* [About this task]: Output the records that follow exactly as they are written.

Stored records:
--- START ---
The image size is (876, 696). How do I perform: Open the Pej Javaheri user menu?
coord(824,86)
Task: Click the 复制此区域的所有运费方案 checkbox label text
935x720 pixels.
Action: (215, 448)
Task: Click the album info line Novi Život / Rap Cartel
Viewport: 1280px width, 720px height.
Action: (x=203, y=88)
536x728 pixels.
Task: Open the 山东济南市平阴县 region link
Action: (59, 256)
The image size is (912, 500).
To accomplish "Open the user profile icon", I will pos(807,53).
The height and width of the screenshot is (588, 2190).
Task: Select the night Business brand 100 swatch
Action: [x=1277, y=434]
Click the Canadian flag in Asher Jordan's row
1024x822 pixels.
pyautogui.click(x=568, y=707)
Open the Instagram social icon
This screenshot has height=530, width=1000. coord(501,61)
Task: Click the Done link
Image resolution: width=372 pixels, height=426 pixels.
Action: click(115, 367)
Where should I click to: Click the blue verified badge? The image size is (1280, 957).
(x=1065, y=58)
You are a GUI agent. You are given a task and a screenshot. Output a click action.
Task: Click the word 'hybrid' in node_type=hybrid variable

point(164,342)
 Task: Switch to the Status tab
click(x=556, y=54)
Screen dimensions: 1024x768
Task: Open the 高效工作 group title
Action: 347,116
--- END ---
* [Reply]:
The image size is (876, 696). How do I perform: Open the Pej Javaheri user menu?
coord(824,86)
Task: Click the 复制此区域的所有运费方案 checkbox label text
935x720 pixels.
Action: (215, 448)
Task: Click the album info line Novi Život / Rap Cartel
Viewport: 1280px width, 720px height.
Action: (x=203, y=88)
536x728 pixels.
Task: Open the 山东济南市平阴县 region link
Action: (59, 256)
The image size is (912, 500).
To accomplish "Open the user profile icon", I will pos(807,53).
The height and width of the screenshot is (588, 2190).
Task: Select the night Business brand 100 swatch
Action: [x=1277, y=434]
Click the Canadian flag in Asher Jordan's row
1024x822 pixels.
pyautogui.click(x=568, y=707)
Open the Instagram social icon
This screenshot has height=530, width=1000. coord(501,61)
Task: Click the Done link
Image resolution: width=372 pixels, height=426 pixels.
Action: click(115, 367)
Where should I click to: Click the blue verified badge? The image size is (1280, 957).
(x=1065, y=58)
You are a GUI agent. You are given a task and a screenshot. Output a click action.
Task: Click the word 'hybrid' in node_type=hybrid variable

point(164,342)
 Task: Switch to the Status tab
click(x=556, y=54)
Screen dimensions: 1024x768
Task: Open the 高效工作 group title
Action: 347,116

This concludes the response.